==== ENTRIES
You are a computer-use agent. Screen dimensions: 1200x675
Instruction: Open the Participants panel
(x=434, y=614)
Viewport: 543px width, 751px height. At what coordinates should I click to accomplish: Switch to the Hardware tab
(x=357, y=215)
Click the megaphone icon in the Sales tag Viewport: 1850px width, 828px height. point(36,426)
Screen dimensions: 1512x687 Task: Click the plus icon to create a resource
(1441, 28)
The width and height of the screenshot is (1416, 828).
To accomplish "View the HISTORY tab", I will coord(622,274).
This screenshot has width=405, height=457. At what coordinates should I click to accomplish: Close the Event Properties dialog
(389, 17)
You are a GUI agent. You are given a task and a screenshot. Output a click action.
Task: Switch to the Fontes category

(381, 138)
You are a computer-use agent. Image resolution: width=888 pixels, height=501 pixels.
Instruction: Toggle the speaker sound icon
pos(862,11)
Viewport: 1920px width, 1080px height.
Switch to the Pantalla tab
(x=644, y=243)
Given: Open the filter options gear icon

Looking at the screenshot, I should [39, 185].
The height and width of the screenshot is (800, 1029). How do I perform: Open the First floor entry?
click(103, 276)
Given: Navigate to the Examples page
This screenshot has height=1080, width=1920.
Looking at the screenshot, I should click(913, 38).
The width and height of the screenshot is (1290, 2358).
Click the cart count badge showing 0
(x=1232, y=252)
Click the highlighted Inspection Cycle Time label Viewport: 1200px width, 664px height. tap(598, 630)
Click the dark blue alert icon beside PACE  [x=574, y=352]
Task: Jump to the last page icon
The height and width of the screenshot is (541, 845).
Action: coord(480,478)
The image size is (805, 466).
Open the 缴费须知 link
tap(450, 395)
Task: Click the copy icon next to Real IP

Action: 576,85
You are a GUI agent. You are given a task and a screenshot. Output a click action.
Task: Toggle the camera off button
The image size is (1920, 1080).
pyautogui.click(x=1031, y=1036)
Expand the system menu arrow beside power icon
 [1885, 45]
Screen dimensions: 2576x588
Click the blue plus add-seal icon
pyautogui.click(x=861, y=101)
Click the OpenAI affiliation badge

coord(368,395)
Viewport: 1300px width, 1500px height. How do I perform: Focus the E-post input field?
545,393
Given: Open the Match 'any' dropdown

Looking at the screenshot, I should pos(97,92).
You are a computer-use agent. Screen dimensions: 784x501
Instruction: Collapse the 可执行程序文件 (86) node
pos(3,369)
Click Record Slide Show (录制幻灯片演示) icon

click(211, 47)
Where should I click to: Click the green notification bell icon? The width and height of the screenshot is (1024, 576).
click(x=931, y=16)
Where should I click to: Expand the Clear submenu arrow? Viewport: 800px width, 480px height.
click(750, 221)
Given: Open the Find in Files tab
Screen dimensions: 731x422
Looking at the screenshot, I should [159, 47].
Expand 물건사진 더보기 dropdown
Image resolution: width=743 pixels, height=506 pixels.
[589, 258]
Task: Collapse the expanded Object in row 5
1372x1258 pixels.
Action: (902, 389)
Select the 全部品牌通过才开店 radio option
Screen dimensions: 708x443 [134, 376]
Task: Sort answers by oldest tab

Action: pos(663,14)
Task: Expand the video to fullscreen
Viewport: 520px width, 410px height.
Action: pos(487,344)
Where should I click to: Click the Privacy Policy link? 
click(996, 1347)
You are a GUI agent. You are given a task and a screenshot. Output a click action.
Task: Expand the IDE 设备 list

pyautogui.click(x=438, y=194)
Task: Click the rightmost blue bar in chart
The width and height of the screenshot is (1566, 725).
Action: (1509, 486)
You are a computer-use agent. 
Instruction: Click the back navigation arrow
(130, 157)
========
• WHAT IS ASKED:
Please rewrite all the records above, replacing each "Viewport" with "Window" and leaving everything else unchanged.

• TASK RESPONSE:
You are a computer-use agent. Screen dimensions: 1200x675
Instruction: Open the Participants panel
(x=434, y=614)
Window: 543px width, 751px height. At what coordinates should I click to accomplish: Switch to the Hardware tab
(x=357, y=215)
Click the megaphone icon in the Sales tag Window: 1850px width, 828px height. point(36,426)
Screen dimensions: 1512x687 Task: Click the plus icon to create a resource
(1441, 28)
The width and height of the screenshot is (1416, 828).
To accomplish "View the HISTORY tab", I will coord(622,274).
This screenshot has width=405, height=457. At what coordinates should I click to accomplish: Close the Event Properties dialog
(389, 17)
You are a GUI agent. You are given a task and a screenshot. Output a click action.
Task: Switch to the Fontes category

(381, 138)
You are a computer-use agent. Image resolution: width=888 pixels, height=501 pixels.
Instruction: Toggle the speaker sound icon
pos(862,11)
Window: 1920px width, 1080px height.
Switch to the Pantalla tab
(x=644, y=243)
Given: Open the filter options gear icon

Looking at the screenshot, I should [39, 185].
The height and width of the screenshot is (800, 1029). How do I perform: Open the First floor entry?
click(103, 276)
Given: Navigate to the Examples page
This screenshot has height=1080, width=1920.
Looking at the screenshot, I should click(913, 38).
The width and height of the screenshot is (1290, 2358).
Click the cart count badge showing 0
(x=1232, y=252)
Click the highlighted Inspection Cycle Time label Window: 1200px width, 664px height. tap(598, 630)
Click the dark blue alert icon beside PACE  [x=574, y=352]
Task: Jump to the last page icon
The height and width of the screenshot is (541, 845).
Action: coord(480,478)
The image size is (805, 466).
Open the 缴费须知 link
tap(450, 395)
Task: Click the copy icon next to Real IP

Action: 576,85
You are a GUI agent. You are given a task and a screenshot. Output a click action.
Task: Toggle the camera off button
The image size is (1920, 1080).
pyautogui.click(x=1031, y=1036)
Expand the system menu arrow beside power icon
 [1885, 45]
Screen dimensions: 2576x588
Click the blue plus add-seal icon
pyautogui.click(x=861, y=101)
Click the OpenAI affiliation badge

coord(368,395)
Window: 1300px width, 1500px height. How do I perform: Focus the E-post input field?
545,393
Given: Open the Match 'any' dropdown

Looking at the screenshot, I should pos(97,92).
You are a computer-use agent. Screen dimensions: 784x501
Instruction: Collapse the 可执行程序文件 (86) node
pos(3,369)
Click Record Slide Show (录制幻灯片演示) icon

click(211, 47)
Where should I click to: Click the green notification bell icon? The width and height of the screenshot is (1024, 576).
click(x=931, y=16)
Where should I click to: Expand the Clear submenu arrow? Window: 800px width, 480px height.
click(750, 221)
Given: Open the Find in Files tab
Screen dimensions: 731x422
Looking at the screenshot, I should [159, 47].
Expand 물건사진 더보기 dropdown
Image resolution: width=743 pixels, height=506 pixels.
[589, 258]
Task: Collapse the expanded Object in row 5
1372x1258 pixels.
Action: (902, 389)
Select the 全部品牌通过才开店 radio option
Screen dimensions: 708x443 [134, 376]
Task: Sort answers by oldest tab

Action: pos(663,14)
Task: Expand the video to fullscreen
Window: 520px width, 410px height.
Action: pos(487,344)
Where should I click to: Click the Privacy Policy link? 
click(996, 1347)
You are a GUI agent. You are given a task and a screenshot. Output a click action.
Task: Expand the IDE 设备 list

pyautogui.click(x=438, y=194)
Task: Click the rightmost blue bar in chart
The width and height of the screenshot is (1566, 725).
Action: (1509, 486)
You are a computer-use agent. 
Instruction: Click the back navigation arrow
(130, 157)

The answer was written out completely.